Leave out the pictures, then output the lines of the records below from the first through the one containing "Image resolution: width=924".

MATERIAL PROVIDED:
::::::::

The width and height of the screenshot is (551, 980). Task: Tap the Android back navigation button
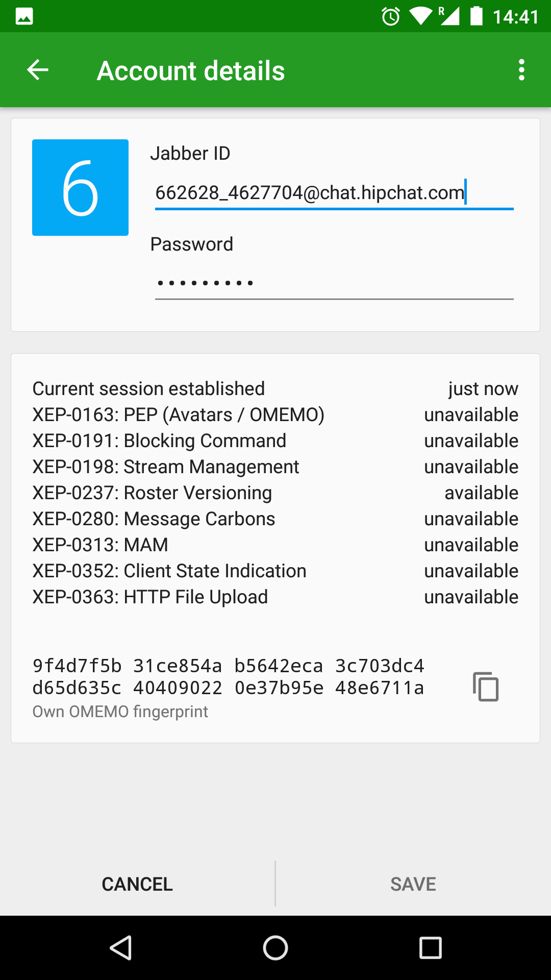121,948
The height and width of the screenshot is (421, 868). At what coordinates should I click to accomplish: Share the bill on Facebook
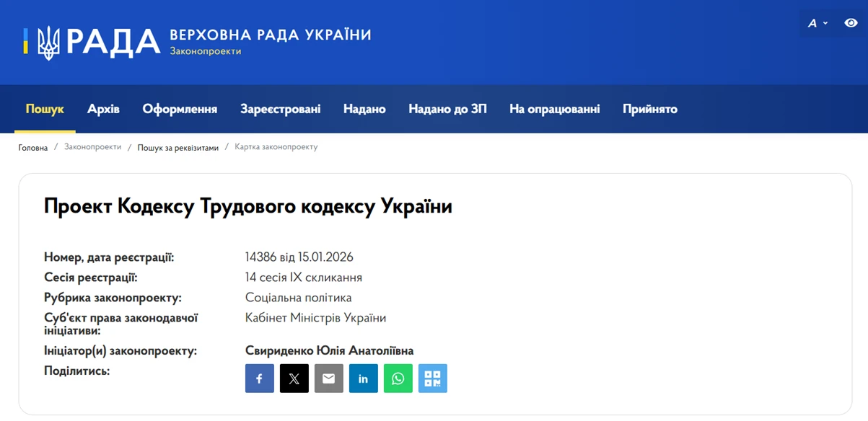(259, 378)
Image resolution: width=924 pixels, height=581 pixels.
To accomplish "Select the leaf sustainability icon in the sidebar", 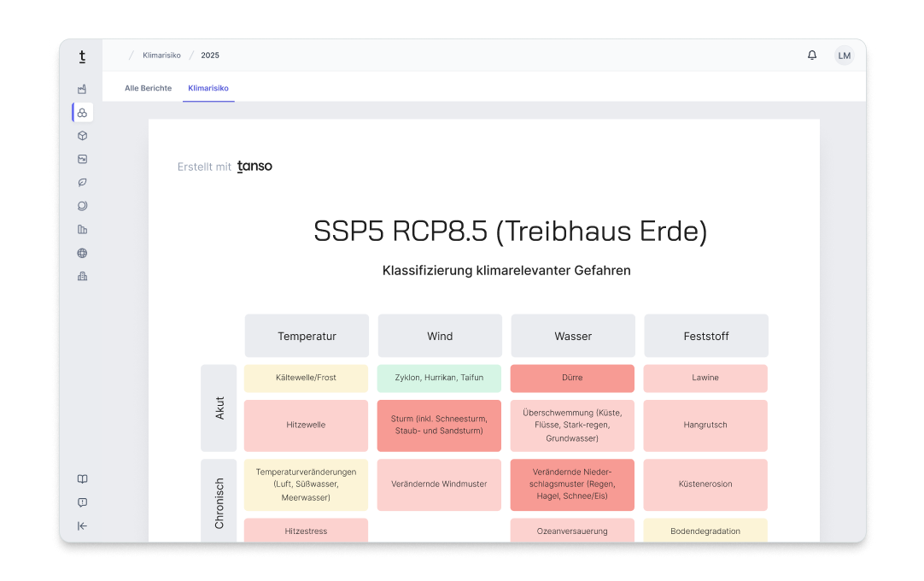I will pyautogui.click(x=82, y=182).
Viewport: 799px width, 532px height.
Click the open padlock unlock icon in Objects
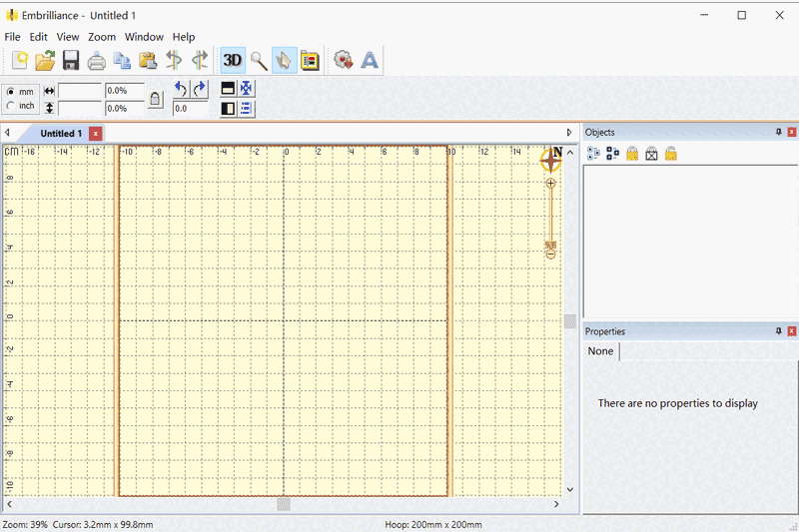coord(671,154)
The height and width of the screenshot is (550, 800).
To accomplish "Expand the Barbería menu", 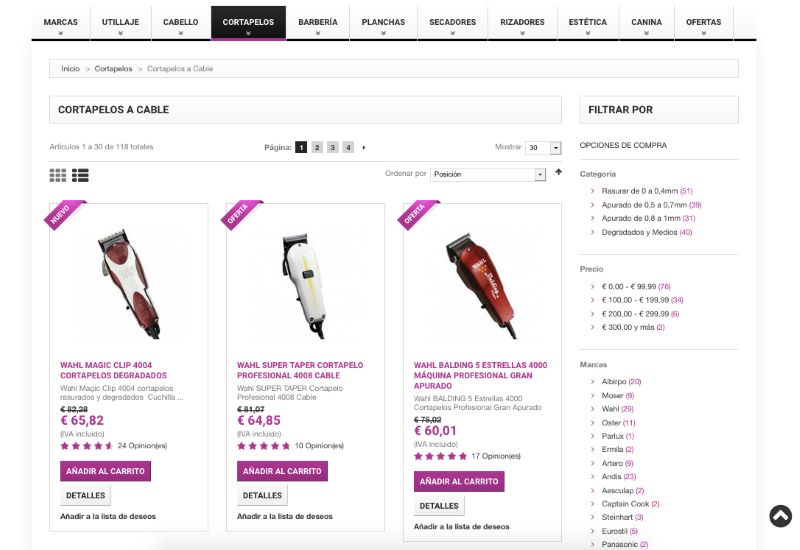I will pos(318,23).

::::::::

EXERCISE ANSWER:
The width and height of the screenshot is (551, 980). Task: Tap the Android back navigation button
121,948
The height and width of the screenshot is (421, 868). At what coordinates should I click to accomplish: Share the bill on Facebook
(259, 378)
Image resolution: width=924 pixels, height=581 pixels.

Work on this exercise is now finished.